Author: Oboe Craig
Date: 2011-08-21 22:45
These are many good points...!
I'd like to add a couple things about tone.
Pursuing it as a top priority caused me lots of problems with bad habits for years.
Finally one wonderful teacher (Richard Rubenstein) shared John Mack's 5 priorities...
Tone was fifth on the list! It came AFTER pitch (intonation) , stability, flexibility (expressiveness), responsiveness (I may have altered that order a bit...).
It took a long time for the real lesson to settle into my brain. Tone is last of the QA tests (pass/fail), and it can cover a wide range of acceptable sounds provided the other playing tests pass. It opens the door to different reeds for different styles/pieces, and given the fickleness of our reeds in general, that is a good thing.

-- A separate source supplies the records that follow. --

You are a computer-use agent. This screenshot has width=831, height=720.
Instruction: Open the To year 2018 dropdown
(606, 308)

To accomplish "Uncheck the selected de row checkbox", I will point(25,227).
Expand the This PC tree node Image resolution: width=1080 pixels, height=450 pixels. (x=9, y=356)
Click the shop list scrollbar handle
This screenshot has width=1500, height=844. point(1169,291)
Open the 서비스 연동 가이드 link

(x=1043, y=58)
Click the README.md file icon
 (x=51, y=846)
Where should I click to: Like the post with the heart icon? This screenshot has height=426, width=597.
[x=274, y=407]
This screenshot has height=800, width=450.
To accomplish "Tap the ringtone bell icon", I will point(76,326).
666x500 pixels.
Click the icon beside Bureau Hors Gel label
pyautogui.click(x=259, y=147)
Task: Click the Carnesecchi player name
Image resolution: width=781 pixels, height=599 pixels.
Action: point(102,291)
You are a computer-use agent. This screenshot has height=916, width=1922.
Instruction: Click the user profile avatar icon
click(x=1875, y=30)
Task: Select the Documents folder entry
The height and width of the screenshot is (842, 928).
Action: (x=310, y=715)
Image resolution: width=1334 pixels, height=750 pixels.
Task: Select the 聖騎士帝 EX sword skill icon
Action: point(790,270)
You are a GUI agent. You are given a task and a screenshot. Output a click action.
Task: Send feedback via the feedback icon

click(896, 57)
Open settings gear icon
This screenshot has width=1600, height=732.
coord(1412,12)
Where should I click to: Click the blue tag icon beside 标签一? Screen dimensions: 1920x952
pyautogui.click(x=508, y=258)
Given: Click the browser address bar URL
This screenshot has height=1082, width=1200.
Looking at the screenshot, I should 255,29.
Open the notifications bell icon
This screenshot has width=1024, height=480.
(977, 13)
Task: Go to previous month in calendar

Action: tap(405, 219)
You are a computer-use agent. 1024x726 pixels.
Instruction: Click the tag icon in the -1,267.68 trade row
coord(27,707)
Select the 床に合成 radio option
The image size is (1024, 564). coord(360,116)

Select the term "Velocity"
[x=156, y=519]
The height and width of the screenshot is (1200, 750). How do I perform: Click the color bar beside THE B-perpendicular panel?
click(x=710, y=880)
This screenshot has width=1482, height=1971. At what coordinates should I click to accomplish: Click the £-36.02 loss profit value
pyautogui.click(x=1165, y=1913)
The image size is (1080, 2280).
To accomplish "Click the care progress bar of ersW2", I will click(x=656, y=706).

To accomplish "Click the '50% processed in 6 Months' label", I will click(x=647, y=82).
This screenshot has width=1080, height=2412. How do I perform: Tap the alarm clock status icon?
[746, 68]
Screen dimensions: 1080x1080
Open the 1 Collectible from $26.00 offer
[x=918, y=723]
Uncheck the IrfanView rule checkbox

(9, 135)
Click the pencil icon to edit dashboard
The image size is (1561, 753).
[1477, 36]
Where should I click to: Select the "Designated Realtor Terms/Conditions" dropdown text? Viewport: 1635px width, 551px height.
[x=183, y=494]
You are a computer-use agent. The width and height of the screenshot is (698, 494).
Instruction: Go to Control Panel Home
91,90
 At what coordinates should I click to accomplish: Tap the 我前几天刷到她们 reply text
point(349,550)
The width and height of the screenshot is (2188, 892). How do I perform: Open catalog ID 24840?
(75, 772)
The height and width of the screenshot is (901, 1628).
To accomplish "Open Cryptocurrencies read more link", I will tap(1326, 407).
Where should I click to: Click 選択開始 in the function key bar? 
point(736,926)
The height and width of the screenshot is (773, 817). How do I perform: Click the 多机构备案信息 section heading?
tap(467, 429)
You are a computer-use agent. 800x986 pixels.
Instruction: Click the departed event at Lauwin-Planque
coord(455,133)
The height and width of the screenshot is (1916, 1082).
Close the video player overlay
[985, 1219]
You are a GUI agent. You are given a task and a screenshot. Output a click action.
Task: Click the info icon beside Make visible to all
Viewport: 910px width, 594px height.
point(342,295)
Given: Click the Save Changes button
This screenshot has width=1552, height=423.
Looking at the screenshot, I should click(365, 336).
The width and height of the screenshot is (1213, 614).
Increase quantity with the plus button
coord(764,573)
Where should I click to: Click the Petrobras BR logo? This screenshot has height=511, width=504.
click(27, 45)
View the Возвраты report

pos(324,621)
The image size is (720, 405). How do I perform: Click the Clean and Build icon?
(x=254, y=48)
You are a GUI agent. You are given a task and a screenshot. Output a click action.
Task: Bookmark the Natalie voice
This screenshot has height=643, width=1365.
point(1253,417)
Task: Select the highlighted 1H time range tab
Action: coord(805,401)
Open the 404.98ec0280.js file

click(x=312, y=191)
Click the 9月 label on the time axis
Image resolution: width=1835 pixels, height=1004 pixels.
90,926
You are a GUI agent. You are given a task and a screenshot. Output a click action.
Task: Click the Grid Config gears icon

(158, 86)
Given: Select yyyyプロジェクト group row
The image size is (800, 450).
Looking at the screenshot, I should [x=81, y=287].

The other thing I'd like to add: a corollary to 'listen to players whose sound you like' is 'Listen to pro players whose sounds you don't like'. Form an opinion (there is no wrong answer) and really think about the whys of your reactions.
One big benefit in that approach is finding much of value in all the pro's playing.
Personally, I would never want to sound like Holliger. I cannot stand his tone. But I'd sacrifice a couple cherished body parts to be able to play beautiful phrases the way he does, with effortless facility and wonderful expression all the time.
His approach to Mack's 1-4 priorities in a reed are really out of this world to me.